TASK TO CARRY OUT
From the line with "Where should I click to: Click the" through the final line, transcribe the material below character for character; include no other lines.

THE RECORDS
+-------+

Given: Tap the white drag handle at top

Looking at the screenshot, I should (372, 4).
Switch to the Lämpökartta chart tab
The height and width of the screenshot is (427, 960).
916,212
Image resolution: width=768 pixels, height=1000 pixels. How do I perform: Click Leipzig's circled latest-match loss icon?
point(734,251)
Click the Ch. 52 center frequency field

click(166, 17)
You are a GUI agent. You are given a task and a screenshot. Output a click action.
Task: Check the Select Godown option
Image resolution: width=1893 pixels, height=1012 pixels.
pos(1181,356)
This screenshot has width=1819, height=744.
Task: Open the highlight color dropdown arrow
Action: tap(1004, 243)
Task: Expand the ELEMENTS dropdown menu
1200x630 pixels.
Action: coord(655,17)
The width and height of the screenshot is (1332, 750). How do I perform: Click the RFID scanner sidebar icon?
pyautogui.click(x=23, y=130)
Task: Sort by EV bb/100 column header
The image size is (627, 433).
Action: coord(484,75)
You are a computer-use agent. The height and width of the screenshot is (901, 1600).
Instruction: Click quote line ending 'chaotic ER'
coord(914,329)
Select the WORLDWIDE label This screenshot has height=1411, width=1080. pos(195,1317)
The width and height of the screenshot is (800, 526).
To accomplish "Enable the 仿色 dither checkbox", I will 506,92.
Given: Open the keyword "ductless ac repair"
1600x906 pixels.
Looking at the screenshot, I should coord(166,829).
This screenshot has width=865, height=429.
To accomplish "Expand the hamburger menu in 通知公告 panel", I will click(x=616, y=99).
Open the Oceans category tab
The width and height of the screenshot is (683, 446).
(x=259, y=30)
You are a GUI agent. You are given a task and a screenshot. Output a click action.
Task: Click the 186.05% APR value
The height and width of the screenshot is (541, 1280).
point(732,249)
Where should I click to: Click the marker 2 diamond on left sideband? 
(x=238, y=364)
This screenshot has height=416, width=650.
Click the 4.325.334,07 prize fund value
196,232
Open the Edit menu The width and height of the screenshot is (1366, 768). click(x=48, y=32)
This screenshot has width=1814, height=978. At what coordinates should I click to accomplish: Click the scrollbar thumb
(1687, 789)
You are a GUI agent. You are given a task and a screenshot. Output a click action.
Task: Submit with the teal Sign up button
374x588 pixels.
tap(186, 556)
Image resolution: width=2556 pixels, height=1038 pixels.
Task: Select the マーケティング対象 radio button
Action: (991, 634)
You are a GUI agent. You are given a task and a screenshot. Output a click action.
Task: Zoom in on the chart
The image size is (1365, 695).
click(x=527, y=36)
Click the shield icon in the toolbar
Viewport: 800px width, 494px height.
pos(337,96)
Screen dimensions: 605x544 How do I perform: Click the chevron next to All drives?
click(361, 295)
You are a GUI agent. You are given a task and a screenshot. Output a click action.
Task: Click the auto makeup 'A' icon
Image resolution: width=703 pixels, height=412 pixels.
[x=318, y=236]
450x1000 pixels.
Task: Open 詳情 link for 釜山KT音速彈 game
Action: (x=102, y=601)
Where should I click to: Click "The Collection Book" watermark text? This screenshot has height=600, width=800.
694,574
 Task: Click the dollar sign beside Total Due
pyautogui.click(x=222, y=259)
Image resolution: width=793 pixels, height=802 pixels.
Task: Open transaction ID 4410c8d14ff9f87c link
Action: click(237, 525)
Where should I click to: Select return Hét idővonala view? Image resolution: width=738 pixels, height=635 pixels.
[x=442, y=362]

+-------+

WRITTEN REPLY
Where should I click to: Click the marker 2 diamond on left sideband? 
(x=238, y=364)
This screenshot has height=416, width=650.
Click the 4.325.334,07 prize fund value
196,232
Open the Edit menu The width and height of the screenshot is (1366, 768). click(x=48, y=32)
This screenshot has width=1814, height=978. At what coordinates should I click to accomplish: Click the scrollbar thumb
(1687, 789)
You are a GUI agent. You are given a task and a screenshot. Output a click action.
Task: Submit with the teal Sign up button
374x588 pixels.
tap(186, 556)
Image resolution: width=2556 pixels, height=1038 pixels.
Task: Select the マーケティング対象 radio button
Action: (991, 634)
You are a GUI agent. You are given a task and a screenshot. Output a click action.
Task: Zoom in on the chart
The image size is (1365, 695).
click(x=527, y=36)
Click the shield icon in the toolbar
Viewport: 800px width, 494px height.
pos(337,96)
Screen dimensions: 605x544 How do I perform: Click the chevron next to All drives?
click(361, 295)
You are a GUI agent. You are given a task and a screenshot. Output a click action.
Task: Click the auto makeup 'A' icon
Image resolution: width=703 pixels, height=412 pixels.
[x=318, y=236]
450x1000 pixels.
Task: Open 詳情 link for 釜山KT音速彈 game
Action: (x=102, y=601)
Where should I click to: Click "The Collection Book" watermark text? This screenshot has height=600, width=800.
694,574
 Task: Click the dollar sign beside Total Due
pyautogui.click(x=222, y=259)
Image resolution: width=793 pixels, height=802 pixels.
Task: Open transaction ID 4410c8d14ff9f87c link
Action: click(237, 525)
Where should I click to: Select return Hét idővonala view? Image resolution: width=738 pixels, height=635 pixels.
[x=442, y=362]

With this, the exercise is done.